Search code examples
javahtmlweb-scrapingproxyjsoup

How to prevent dead timed out while scraping data using JSOUP java?


I learn how to scraping data from a web using jsoup java, in the first try i'm successfully to get the output, but when I try to run again, it gives an error message. Here is my code

package solution;

import java.io.IOException;

import org.jsoup.Jsoup;
import org.jsoup.nodes.Document;
import org.jsoup.nodes.Element;
import org.jsoup.select.Elements;

public class WebScraper {

    public static void main(String[] args) throws IOException {

        Document d=Jsoup.connect("https://www.wikihow.com/wikiHowTo?search=adjust+bass+on+computerr").timeout(6000).get();
        Elements ele=d.select("div#searchresults_list");
        for (Element element : ele.select("div.result")) {
            String img_url=element.select("div.result_title").text();
            System.out.println(img_url);
        }

    }
}

Here are the message error that I got

Exception in thread "main" java.net.SocketTimeoutException: Read timed out
    at java.net.SocketInputStream.socketRead0(Native Method)
    at java.net.SocketInputStream.socketRead(SocketInputStream.java:116)
    at java.net.SocketInputStream.read(SocketInputStream.java:171)
    at java.net.SocketInputStream.read(SocketInputStream.java:141)
    at sun.security.ssl.SSLSocketInputRecord.read(SSLSocketInputRecord.java:466)
    at sun.security.ssl.SSLSocketInputRecord.readHeader(SSLSocketInputRecord.java:460)
    at sun.security.ssl.SSLSocketInputRecord.decode(SSLSocketInputRecord.java:159)
    at sun.security.ssl.SSLTransport.decode(SSLTransport.java:110)
    at sun.security.ssl.SSLSocketImpl.decode(SSLSocketImpl.java:1198)
    at sun.security.ssl.SSLSocketImpl.readHandshakeRecord(SSLSocketImpl.java:1107)
    at sun.security.ssl.SSLSocketImpl.startHandshake(SSLSocketImpl.java:400)
    at sun.security.ssl.SSLSocketImpl.startHandshake(SSLSocketImpl.java:372)
    at sun.net.www.protocol.https.HttpsClient.afterConnect(HttpsClient.java:587)
    at sun.net.www.protocol.https.AbstractDelegateHttpsURLConnection.connect(AbstractDelegateHttpsURLConnection.java:185)
    at sun.net.www.protocol.https.HttpsURLConnectionImpl.connect(HttpsURLConnectionImpl.java:167)
    at org.jsoup.helper.HttpConnection$Response.execute(HttpConnection.java:732)
    at org.jsoup.helper.HttpConnection$Response.execute(HttpConnection.java:707)
    at org.jsoup.helper.HttpConnection.execute(HttpConnection.java:297)
    at org.jsoup.helper.HttpConnection.get(HttpConnection.java:286)
    at solution.WebScraper.main(WebScraper.java:14)

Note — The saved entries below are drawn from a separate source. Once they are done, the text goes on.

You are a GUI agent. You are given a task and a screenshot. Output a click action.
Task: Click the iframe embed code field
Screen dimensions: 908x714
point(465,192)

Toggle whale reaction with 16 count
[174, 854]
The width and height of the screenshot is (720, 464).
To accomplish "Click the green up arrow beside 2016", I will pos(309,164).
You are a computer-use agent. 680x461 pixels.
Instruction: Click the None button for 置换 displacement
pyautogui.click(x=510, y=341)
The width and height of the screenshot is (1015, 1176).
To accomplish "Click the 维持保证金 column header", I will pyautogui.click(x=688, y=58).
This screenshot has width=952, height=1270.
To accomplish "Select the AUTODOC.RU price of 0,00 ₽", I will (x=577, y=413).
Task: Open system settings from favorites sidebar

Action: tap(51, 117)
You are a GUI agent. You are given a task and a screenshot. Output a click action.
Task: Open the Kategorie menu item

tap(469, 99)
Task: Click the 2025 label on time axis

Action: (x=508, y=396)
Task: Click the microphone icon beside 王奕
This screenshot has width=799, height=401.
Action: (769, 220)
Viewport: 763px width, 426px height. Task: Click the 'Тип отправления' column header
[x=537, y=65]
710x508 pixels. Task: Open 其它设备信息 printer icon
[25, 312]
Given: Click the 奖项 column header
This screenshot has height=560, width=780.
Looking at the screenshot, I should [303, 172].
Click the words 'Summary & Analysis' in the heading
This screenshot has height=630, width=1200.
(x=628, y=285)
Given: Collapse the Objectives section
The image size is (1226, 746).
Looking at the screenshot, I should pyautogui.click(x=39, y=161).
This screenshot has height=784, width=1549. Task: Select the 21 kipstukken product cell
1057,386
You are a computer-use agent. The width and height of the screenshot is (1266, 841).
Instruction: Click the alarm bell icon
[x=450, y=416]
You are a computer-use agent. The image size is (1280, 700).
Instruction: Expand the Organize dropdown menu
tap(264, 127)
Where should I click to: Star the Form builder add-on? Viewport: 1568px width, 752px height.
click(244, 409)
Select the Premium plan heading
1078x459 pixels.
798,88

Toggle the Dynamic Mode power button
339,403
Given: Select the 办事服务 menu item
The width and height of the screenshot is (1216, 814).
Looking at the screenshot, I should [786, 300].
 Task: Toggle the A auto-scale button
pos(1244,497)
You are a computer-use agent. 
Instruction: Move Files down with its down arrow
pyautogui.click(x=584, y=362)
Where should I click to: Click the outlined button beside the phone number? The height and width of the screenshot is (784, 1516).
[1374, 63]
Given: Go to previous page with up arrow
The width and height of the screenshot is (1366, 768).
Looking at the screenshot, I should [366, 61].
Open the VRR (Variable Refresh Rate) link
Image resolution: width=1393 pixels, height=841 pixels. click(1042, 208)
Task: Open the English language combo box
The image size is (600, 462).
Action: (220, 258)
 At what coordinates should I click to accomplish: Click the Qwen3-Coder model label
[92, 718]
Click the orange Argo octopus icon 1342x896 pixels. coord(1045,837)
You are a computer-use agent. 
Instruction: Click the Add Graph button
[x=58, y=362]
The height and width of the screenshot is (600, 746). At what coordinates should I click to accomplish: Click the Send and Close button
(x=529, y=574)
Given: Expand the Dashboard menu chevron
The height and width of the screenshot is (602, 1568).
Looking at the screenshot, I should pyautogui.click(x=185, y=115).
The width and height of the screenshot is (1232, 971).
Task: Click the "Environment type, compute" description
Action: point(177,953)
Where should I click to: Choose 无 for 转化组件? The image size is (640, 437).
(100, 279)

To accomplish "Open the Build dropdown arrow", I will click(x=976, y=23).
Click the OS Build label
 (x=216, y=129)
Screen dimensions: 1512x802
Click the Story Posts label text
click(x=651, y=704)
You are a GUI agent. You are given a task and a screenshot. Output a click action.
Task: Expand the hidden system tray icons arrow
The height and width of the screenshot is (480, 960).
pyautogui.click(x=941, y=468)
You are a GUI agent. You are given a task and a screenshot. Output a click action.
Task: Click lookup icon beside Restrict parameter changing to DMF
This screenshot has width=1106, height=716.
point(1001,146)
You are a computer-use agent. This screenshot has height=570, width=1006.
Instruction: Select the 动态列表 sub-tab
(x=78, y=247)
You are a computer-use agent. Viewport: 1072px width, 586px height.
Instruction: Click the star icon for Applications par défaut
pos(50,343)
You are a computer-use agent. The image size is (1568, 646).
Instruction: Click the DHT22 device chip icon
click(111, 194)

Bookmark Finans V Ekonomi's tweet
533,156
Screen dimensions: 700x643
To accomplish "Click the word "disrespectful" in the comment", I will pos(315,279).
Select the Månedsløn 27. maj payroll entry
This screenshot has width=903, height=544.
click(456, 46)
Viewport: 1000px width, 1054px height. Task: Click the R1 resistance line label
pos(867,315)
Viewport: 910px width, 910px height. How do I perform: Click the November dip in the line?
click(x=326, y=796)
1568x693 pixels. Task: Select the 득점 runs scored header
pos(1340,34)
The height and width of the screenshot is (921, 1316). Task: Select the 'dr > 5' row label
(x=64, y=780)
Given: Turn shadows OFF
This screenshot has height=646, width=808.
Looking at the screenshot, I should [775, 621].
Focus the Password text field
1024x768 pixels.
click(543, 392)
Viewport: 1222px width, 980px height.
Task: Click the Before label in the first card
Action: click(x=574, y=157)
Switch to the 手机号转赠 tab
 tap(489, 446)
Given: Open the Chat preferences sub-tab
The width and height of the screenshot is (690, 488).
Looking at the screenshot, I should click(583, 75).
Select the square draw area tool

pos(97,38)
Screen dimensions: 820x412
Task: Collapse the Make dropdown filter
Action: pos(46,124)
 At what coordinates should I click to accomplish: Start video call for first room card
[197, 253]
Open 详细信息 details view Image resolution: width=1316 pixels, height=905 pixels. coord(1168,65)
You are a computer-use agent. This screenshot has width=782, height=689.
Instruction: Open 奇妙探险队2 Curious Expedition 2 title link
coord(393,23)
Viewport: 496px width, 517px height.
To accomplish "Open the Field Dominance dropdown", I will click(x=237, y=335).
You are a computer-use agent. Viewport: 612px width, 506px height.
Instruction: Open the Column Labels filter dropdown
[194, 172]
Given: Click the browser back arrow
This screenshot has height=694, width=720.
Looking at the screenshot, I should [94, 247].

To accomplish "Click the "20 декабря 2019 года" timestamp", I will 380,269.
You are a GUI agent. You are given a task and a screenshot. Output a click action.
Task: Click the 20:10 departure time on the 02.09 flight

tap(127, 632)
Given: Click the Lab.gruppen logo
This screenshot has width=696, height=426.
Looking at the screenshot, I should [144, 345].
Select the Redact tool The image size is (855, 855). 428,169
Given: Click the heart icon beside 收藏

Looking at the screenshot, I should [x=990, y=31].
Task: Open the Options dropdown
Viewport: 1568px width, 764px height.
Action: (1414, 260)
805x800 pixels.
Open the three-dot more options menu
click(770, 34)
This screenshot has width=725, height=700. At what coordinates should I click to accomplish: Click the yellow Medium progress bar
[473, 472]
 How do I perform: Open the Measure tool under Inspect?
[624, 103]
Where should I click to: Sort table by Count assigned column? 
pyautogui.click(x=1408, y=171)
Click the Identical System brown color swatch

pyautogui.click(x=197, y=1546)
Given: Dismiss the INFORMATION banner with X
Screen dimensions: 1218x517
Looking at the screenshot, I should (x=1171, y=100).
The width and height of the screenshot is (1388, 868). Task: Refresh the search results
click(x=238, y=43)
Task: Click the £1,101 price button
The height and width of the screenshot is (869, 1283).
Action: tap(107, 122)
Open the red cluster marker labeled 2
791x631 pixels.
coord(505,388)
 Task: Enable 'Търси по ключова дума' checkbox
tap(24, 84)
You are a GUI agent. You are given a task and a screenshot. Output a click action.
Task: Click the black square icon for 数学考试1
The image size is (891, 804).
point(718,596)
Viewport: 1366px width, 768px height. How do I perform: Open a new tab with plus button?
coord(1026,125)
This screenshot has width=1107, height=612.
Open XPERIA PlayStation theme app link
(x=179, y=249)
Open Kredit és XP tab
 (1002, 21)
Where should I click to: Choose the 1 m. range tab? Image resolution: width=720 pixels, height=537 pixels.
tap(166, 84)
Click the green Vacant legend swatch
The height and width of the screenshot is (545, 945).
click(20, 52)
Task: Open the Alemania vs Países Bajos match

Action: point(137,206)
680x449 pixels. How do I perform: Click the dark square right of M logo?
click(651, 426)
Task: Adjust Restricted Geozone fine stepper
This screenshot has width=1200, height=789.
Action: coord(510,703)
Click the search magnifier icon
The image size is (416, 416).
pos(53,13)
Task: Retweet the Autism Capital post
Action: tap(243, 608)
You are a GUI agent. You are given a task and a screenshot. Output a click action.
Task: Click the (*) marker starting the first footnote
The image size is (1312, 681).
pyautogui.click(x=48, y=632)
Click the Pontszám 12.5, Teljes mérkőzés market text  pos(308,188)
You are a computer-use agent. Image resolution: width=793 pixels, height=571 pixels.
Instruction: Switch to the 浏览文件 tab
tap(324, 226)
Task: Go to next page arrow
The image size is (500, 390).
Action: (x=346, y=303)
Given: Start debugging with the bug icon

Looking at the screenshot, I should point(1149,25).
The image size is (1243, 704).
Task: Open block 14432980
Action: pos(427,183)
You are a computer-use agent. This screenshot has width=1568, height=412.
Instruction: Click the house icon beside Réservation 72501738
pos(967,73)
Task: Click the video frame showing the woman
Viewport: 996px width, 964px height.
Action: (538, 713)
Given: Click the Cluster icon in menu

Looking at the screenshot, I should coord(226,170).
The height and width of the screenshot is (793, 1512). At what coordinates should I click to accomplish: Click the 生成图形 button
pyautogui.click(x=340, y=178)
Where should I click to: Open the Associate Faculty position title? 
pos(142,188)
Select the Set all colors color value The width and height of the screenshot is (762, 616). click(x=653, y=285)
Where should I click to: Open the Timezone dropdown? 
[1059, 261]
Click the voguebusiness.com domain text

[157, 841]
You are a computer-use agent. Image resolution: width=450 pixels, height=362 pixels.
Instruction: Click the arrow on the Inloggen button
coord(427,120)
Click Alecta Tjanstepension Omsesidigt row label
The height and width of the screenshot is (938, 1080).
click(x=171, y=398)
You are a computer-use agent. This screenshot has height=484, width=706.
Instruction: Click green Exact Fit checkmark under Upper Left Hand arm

Process finished with exit code 1

Anyone can help ?

P.S edit:

After solved this issue, there are several solutions approach to this problem such as:

  1. give a higher value in timeout parameter, e.g the time set to 8000 (before 6000)

  2. make sure your internet connection is stable

thanks for everyone who has give advices for this problem


Solution

  • Possibly your internet connection speed is very low. Check your Internet connection.

    Or try the url on the browser. Check how much time it takes to load the html.

    Also, add a try-catch block.